The head waters of the stream of events which led to the War of 1812, between the United States and Great Britain, must be sought far back in the history of Europe, in the principles governing commercial, colonial, and naval policy, accepted almost universally prior to the French Revolution. It is true that, before that tremendous epoch was reached, a far-reaching contribution to the approaching change in men's ideas on most matters touching mercantile intercourse, and the true relations of man to man, of nation to nation, had been made by the publication, in 1776, of Adam Smith's "Inquiry into the Nature and Causes of the Wealth of Nations;" but, as is the case with most marked advances in the realm of thought, the light thus kindled, though finding reflection here and there among a few broader intellects, was unable to penetrate at once the dense surface of prejudice and conservatism with which the received maxims of generations had incrusted the general mind. Against such obstruction even the most popular of statesmen-as the younger Pitt soon after this became-cannot prevail at once; and, before time permitted the British people at large to reach that wider comprehension of issues, whereby alone radical change is made possible, there set in an era of reaction consequent upon the French Revolution, the excesses of which involved in one universal discredit all the more liberal ideas that were leavening the leaders of mankind.

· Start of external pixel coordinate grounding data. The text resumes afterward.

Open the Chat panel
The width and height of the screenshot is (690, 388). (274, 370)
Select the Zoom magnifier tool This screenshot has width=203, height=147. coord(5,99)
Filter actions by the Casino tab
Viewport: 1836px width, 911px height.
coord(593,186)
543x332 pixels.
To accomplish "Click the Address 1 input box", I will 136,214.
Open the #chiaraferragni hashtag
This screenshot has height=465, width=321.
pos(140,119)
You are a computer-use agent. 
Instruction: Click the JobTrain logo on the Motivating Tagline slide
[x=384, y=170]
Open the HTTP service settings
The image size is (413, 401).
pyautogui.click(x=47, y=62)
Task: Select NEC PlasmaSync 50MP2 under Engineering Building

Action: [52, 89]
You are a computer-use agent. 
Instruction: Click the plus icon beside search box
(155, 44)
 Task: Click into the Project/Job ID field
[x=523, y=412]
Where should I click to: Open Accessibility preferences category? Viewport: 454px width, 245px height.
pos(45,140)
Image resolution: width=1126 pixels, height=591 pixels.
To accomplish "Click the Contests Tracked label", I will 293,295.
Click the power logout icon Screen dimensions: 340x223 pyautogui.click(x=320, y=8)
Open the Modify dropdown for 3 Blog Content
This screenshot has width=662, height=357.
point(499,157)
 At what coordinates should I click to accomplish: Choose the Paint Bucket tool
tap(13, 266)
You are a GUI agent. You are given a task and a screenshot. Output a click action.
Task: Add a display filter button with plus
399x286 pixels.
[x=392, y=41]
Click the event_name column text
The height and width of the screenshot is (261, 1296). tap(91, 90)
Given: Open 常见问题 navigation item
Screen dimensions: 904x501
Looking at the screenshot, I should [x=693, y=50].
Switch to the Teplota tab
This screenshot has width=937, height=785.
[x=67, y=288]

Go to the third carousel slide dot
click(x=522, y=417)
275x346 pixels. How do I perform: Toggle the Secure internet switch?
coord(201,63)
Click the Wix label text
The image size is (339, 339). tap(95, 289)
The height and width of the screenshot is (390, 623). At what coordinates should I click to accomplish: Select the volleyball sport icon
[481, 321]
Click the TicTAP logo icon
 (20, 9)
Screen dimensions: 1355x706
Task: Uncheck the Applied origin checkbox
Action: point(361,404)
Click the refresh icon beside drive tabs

The two principal immediate causes of the War of 1812 were the impressment of seamen from American merchant ships, upon the high seas, to serve in the British Navy, and the interference with the carrying trade of the United States by the naval power of Great Britain. For a long time this interference was confined by the British Ministry to methods which they thought themselves able to defend-as they did the practice of impressment-upon the ground of rights, prescriptive and established, natural or belligerent; although the American Government contended that in several specific measures no such right existed,-that the action was illegal as well as oppressive. As the war with Napoleon increased in intensity, however, the exigencies of the struggle induced the British cabinet to formulate and enforce against neutrals a restriction of trade which it confessed to be without sanction in law, and justified only upon the plea of necessary retaliation, imposed by the unwarrantable course of the French Emperor. These later proceedings, known historically as the Orders in Council, [1] by their enormity dwarfed all previous causes of complaint, and with the question of impressment constituted the vital and irreconcilable body of dissent which dragged the two states into armed collision. Undoubtedly, other matters of difficulty arose from time to time, and were productive of dispute; but either they were of comparatively trivial importance, easily settled by ordinary diplomatic methods, or there was not at bottom any vital difference as to principle, but only as to the method of adjustment. For instance, in the flagrant and unpardonable outrage of taking men by force from the United States frigate "Chesapeake," the British Government, although permitted by the American to spin out discussion over a period of four years, did not pretend to sustain the act itself; the act, that is, of searching a neutral ship of war. Whatever the motive of the Ministry in postponing redress, their pretexts turned upon points of detail, accessory to the main transaction, or upon the subsequent course of the United States Government, which showed conscious weakness by taking hasty, pettish half-measures; instead of abstaining from immediate action, and instructing its minister to present an ultimatum, if satisfaction were shirked.